This lidded red earthenware jar was made in 1962 by the Melbourne potter and decorator Tom Sanders (1925-2008). It is a substantial piece – 30 cm high -and shows in its imagination and wit the influence of his friend David Boyd, whom he regarded as pioneering some of the best pottery made in Australia. The sombre rounded form and teal colouring is enlivened by Miro-like sgraffito drawings. The handles suggest a function perhaps lost in the mists of time.
Too late to appear in Australian art pottery 1900-1950, too early to appear in works like Nine artist potters, and in any case not a participant in the stoneware revolution of the 1960s and 1970s, Sanders’ position in post-war Australian art and craft has yet to be critically evaluated. Certainly when he published his memoir Spare the face gentlemen, please in 1993, he was bitter about the lack of recognition he had received from the art world. It is ironic that the book is probably valued more for its illustrations by Arthur Boyd than for its challenging stream-of-consciousness text. Nevertheless, it is a mine of information for anyone interested in Sanders’ work.
His long association with the Boyd family began in the mid-forties at the newly-set-up Arthur Merric Boyd (AMB) Pottery in Murrumbeena. Later, he was one of a number of Melbournians who turned up at the Boarding House in Neutral Bay, Sydney, where David Boyd was staying, and where Guy Boyd had set up a pottery in the backyard. While studying sculpture at the East Sydney Technical College, Sanders worked for a time with Guy as a decorator before joining David and his new wife Hermia in Paddington to help with their ‘Hermia’ ware.
In 1949, having completed his studies, Sanders returned to Melbourne. He must have been busy because an advertisement in the Argus shows that, by the end of that year, he was already selling ceramic wares through Georges Department Store under the name ‘Dorian Sands’. He worked at the Hoffmann pottery in East Brunswick, with John Barnard Knight in South Yarra. and with Arthur Boyd and John Perceval at the AMB pottery, before setting up his own studio with his first wife Elizabeth in Eltham in 1954.

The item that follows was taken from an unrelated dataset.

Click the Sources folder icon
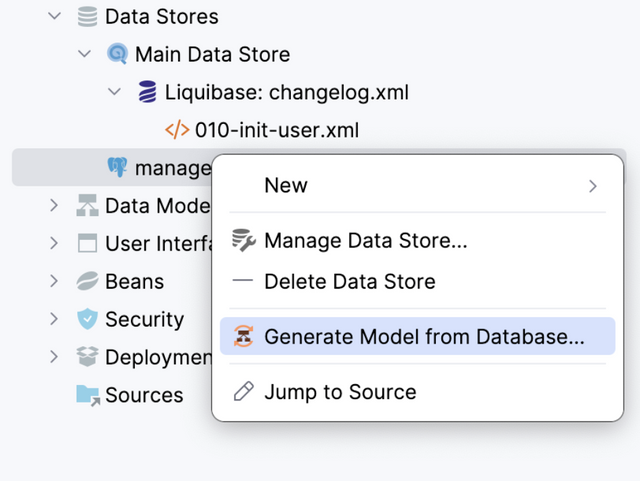 pyautogui.click(x=88, y=395)
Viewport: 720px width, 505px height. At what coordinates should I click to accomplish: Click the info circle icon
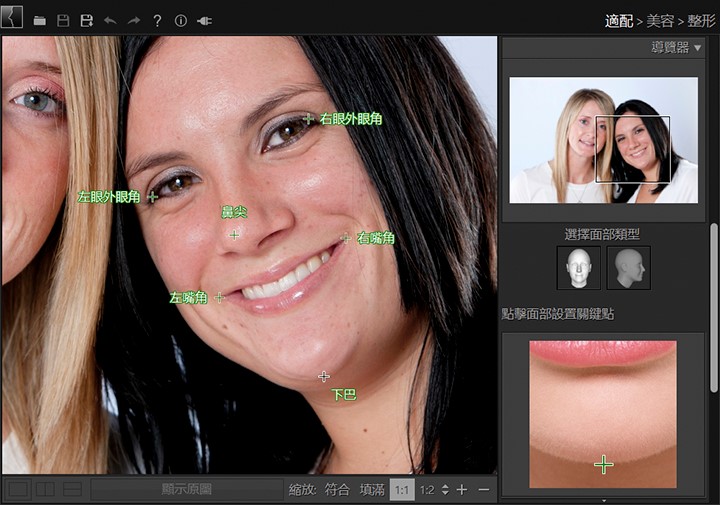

Eltham at that time was a popular retreat for artists, with a European-style colony at Montsalvat and Clifton Pugh’s Dunmoochin at nearby Cottles Bridge. Heide, home of the art patrons Sunday and John Reed, was just across the river at Bulleen. The Sanders pottery operated in a very similar way to the AMB Pottery, producing a range of commercial wares, with visiting potters, painters and friends, including Arthur and Guy Boyd, helping with the decoration.
In 1959, Sanders took his family to London, where he found himself one of a large group of expatriate artists riding a strong wave of interest in Australian art at the time. The three years he spent in London, Majorca and Normandy were memorable ones and he regretted not being able to establish himself in a way that would have supported a longer stay. He continued to work as a potter and, in Majorca, also made scale models for a series of larger ceramic sculptures but was not able to proceed with them.

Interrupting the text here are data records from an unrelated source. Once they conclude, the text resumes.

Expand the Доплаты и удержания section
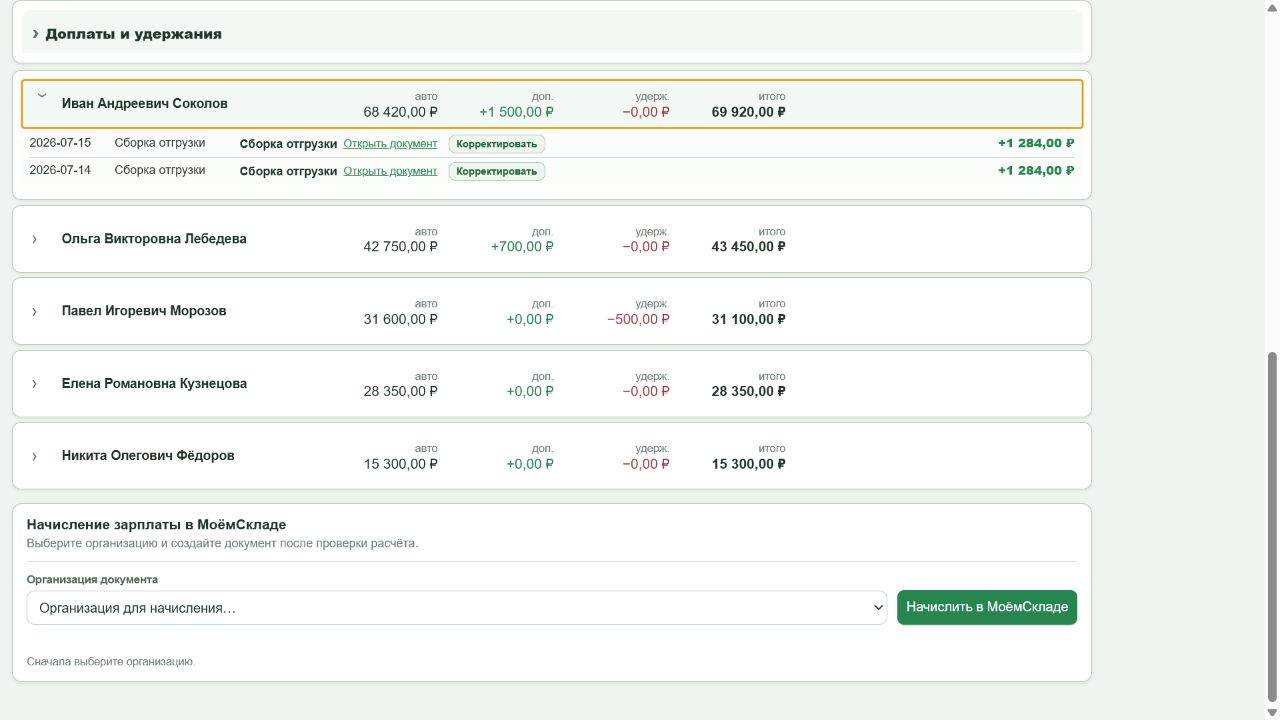 552,33
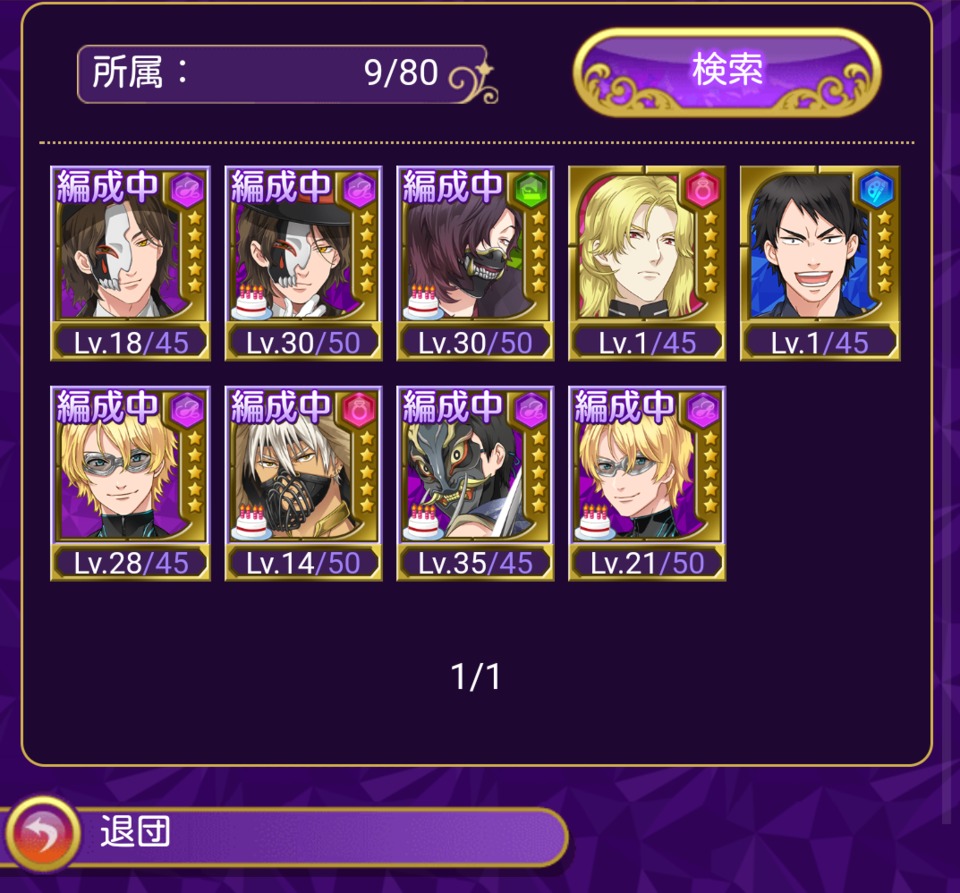Select the top-hat masked character Lv.30/50
The image size is (960, 893).
304,263
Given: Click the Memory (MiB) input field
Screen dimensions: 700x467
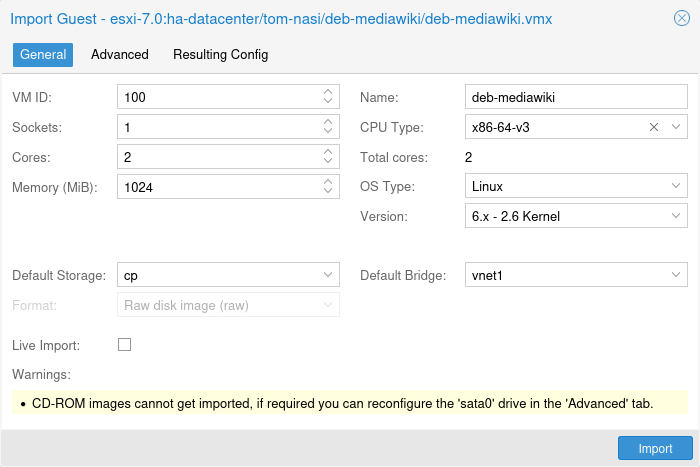Looking at the screenshot, I should click(217, 187).
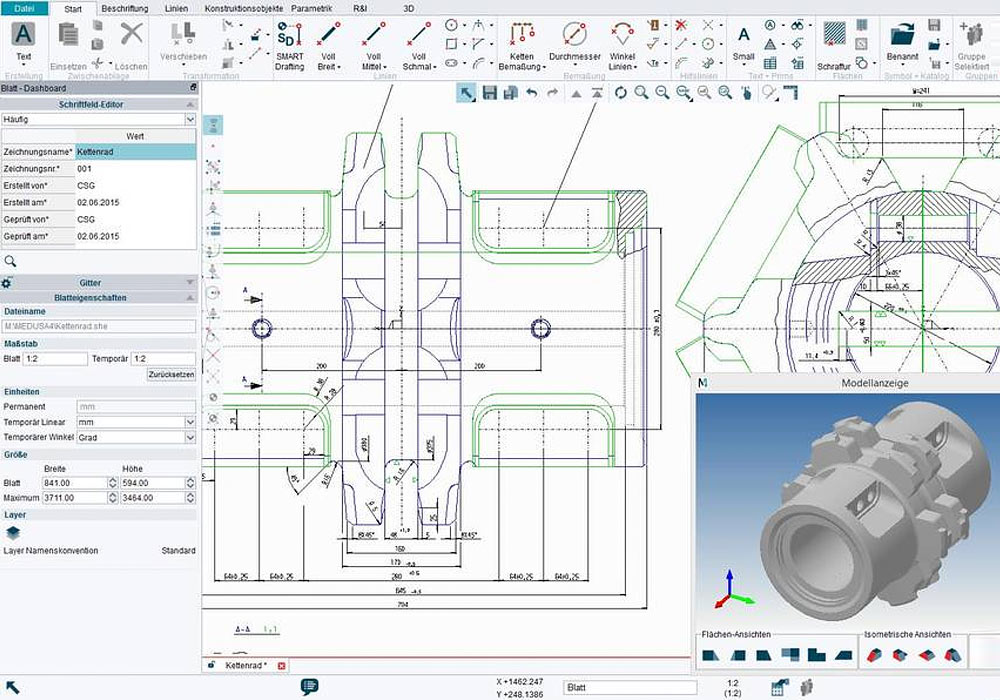1000x700 pixels.
Task: Click the Durchmesser dimension tool
Action: [x=575, y=40]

Back in Australia, he worked on some of the ideas he had brought home from Europe, aided by a bequest that let him focus on exhibition work. Our pot was made around this time, and shows a new interest in playing with form. It is still a usable functional vessel but with an artistic intent. A series of lidded vessels and jug forms made in 1964 was called ‘The Un-usables’, to make this explicit. Also during this period, he made the set of ceramic sculptures inspired by anti-nuclear sentiments described by his son Christopher Sanders in the Pottery in Australia article cited below. These were exhibited in Melbourne and Sydney in 1963, and were mainly well received, but very few sold and, wearying of production-line pottery, he began to look elsewhere for a source of regular income.

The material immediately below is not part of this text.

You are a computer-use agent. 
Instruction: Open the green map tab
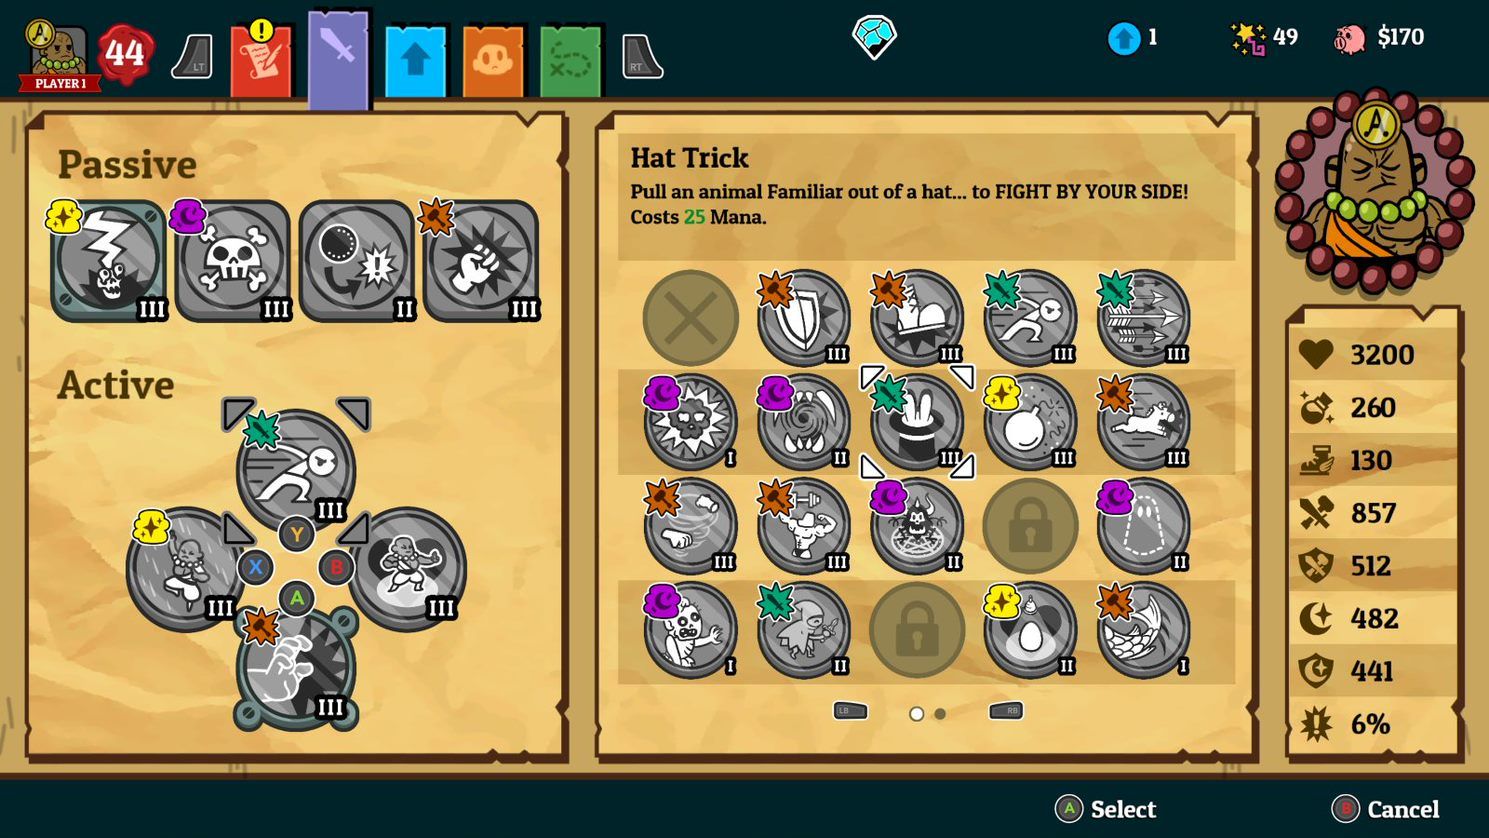click(570, 60)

In 1956, he had collaborated with the painter and print maker Lawrence Daws on the first of a series of architectural ceramic murals. The mural form allowed him to design in two dimensions and on a large scale. During the second half of the 1960s and into the 70s he completed a number of commissions. The mural shown here from the City of Kingston image Gallery is one of six that he made for the Southland Shopping Centre in Cheltenham, Melbourne, in 1968. For a while commissions must have come in thick and fast. Also listed in Peter Timm’s Australian studio pottery & china painting are: the National Mutual Centre, Melbourne (1964-5), Dee Why Library, Sydney (1966), Woden Valley High School, ACT (1967), Tullamarine Airport, Melbourne (1969, 1970), Perth Concert Hall (1971) and University of Melbourne (1975).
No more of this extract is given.